As all born teachers, he [Dienekes] was primarily a student.

Yet even this most primal of instincts, self-preservation, even this necessity of the blood shared by all beneath heaven, beasts as well as man, even this may be worn down by fatigue and excess of horror. A form of courage enters the heart which is not courage but despair and not despair but exaltation. On that second day, men passed beyond themselves. Feats of heart-stopping valor fell from the sky like rain, and those who performed them could not even recall, nor state with certainty, that the actors had been themselves.

– Steven Pressfield, Gates of Fire

It is easier to live through someone else than to complete yourself. The freedom to lead and plan your own life is frightening if you have never faced it before.

– Betty Friedan, The Feminine Mystique

Some men there are whose love only becomes true after long converse, much contemplation, and extended familiarity. Such a one is likely to persist and to be steadfast in his affection, untouched by the passage of time what enters with difficulty goes not out easily.

– Ibn Hazm, The Ring of the Dove

“Did you ever bring Mammy up here?” Laila asked.
“Oh, many times. Before the boys were born. After too. Your mother, she used to be adventurous then, and… so alive. She was just about the liveliest, happiest person I’d ever met.” He smiled at the memory. “She had this laugh. I swear it’s why I married her, Laila, for that laugh. It bulldozed you. You stood no chance against it.”

– Khaled Hosseini, A Thousand Splendid Suns

The best kind of self-control is to avoid situations that require self-control.

Perfectionism is paralyzing.

Revising while you generate text is like drinking decaffeinated coffee in the early morning: noble idea, wrong time.

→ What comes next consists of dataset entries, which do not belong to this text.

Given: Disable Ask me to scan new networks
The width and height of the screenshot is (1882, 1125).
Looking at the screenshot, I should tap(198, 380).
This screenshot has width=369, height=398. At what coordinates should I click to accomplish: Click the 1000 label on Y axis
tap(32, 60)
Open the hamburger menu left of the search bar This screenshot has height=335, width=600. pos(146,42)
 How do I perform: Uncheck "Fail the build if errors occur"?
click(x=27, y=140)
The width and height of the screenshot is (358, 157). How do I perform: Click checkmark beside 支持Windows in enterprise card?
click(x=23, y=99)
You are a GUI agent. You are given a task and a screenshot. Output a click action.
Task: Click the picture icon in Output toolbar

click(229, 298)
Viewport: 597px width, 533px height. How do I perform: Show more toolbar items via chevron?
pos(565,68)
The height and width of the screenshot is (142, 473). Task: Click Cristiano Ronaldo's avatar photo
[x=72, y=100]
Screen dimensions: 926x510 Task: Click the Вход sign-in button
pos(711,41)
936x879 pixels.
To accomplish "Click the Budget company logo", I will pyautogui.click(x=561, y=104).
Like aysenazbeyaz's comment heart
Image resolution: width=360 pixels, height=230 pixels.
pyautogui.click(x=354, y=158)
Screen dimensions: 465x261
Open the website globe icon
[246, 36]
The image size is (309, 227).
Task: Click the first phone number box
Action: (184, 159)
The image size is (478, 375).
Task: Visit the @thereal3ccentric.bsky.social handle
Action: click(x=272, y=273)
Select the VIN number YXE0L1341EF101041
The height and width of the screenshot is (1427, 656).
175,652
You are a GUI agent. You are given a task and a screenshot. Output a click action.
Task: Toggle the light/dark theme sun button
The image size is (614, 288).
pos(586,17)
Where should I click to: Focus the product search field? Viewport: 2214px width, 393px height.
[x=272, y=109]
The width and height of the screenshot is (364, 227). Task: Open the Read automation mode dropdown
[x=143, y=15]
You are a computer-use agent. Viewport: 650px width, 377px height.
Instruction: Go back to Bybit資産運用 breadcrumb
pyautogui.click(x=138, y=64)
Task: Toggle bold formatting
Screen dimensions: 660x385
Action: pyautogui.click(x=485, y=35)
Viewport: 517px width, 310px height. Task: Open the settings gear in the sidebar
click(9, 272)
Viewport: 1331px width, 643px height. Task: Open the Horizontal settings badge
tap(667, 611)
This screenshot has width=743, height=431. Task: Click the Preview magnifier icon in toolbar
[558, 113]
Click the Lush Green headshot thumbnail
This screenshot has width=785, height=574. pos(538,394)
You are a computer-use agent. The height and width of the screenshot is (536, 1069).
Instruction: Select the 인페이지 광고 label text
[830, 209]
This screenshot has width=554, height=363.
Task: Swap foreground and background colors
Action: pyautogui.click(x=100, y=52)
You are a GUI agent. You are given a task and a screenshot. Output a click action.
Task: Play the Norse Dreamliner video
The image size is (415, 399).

Finding time is a destructive way of thinking about writing. Never say this again. Instead of finding time to write, allot time to write.

– Paul J. Silvia, How to Write a Lot: A Practical Guide to Productive Academic Writing

Yea, though I walk through the valley of the shadow of death, I will fear no evil: for thou art with me; thy rod and thy staff they comfort me.

– Psalm 23, King James Bible (Cambridge edition)

Soon, he explained, machines would be carrying people from town to town at the speed of a shot. Then you’d do the trip from Göttingen to Berlin in half an hour.
Eugen shrugged.
It was both odd and unjust, said Gauss, a real example of the pitiful arbitrariness of existence, that you were born into a particular time and held prisoner there whether you wanted it or not. It gave you an indecent advantage over the past and made you a clown vis-à-vis the future.

– Daniel Kehlmann, Measuring the World.